When he wrote this, quality testing capabilities at smaller companies like iron-casting specialists Rexroth were still in their infancy. A product’s quality was determined primarily by the number of rejects. This changed when, in 1942, the company set up its own laboratory, where engineers were able to test both the development and the production of castings. The result: a substantial increase in product quality and a huge advance in development work.

The first test beds for functions

Some 60 years ago, that was the ideal situation for launching the production of hydraulic components, inspected for the first time in a hydraulics test lab designed and built by technicians. From then on, the development of new products and manufacturing processes went hand in hand with test engineering.

Especially after the end of the 1960s, the importance of quality testing grew when assembly lines were introduced. Quality inspection was integrated into production lines and the result was uniform high quality in every Rexroth product leaving the company. The more complex the products became, the more elaborate the test procedures. Checking to see that product specifications were being fulfilled became ever more complicated over the years – since the demands on testing technology quickly rose, and ever shorter testing cycles had to be realized.

Saying goodbye to analog

Pocket calculators, diagrams and tables – previously the designer’s most important utensils – soon proved to be not good enough. Computer technology opened up new opportunities. The arrival of digitalization meant that more complex product characteristics could be tested very quickly on computerized test beds. And there were also great advances in simulation technology. It was now possible to perform elaborate – but virtual – test procedures right from the early stages of product development.

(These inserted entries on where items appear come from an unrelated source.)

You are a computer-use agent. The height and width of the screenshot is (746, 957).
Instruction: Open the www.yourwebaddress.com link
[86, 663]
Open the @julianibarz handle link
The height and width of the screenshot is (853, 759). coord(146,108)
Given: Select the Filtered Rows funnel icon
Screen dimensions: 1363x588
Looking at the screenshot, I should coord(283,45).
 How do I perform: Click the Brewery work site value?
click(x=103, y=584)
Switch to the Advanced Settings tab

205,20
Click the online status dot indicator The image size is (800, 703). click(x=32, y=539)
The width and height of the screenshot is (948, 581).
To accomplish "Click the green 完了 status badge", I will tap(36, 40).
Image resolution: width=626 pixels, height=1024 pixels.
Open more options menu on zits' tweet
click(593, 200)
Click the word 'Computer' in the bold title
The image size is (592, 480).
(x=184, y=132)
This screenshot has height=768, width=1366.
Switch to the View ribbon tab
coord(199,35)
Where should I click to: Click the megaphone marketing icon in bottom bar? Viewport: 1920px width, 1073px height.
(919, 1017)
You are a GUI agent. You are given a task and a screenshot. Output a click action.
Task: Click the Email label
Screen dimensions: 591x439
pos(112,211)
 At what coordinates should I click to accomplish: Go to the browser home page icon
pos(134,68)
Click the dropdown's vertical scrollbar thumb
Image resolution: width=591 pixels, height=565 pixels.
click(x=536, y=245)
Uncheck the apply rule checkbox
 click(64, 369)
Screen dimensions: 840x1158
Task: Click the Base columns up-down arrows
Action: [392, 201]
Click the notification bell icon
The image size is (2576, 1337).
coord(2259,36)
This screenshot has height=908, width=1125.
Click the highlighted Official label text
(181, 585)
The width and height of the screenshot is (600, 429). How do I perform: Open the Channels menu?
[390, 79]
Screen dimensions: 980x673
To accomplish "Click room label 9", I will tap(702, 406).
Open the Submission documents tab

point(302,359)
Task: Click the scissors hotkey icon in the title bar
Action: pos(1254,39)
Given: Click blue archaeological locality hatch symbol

As an example, at the beginning of the 1990s Rexroth developed a software package called HYSIS. This made it possible to simulate hydraulic drives assembled from valves, pumps, cylinders and actuators. Experience in both applications and test engineering was accumulated over the years. The company used this not only to develop its own products, but also to design innovative test bed technology in support of quality assurance.

Quality in seconds, all around the world

Since the beginning of 2004, Bosch Rexroth has pooled the development of its QM test technology at a dedicated center of competence. This has led to a test engineering network within the development and manufacturing matrix that now encompasses the world. Test procedures have also changed over time.

Since every second of machine running time impacts cost calculations, engineers have to develop ever more refined test methods to synchronize with the accelerated production processes used at every manufacturing location worldwide. This shows that product quality continues to be at the top of Bosch Rexroth’s list of priorities.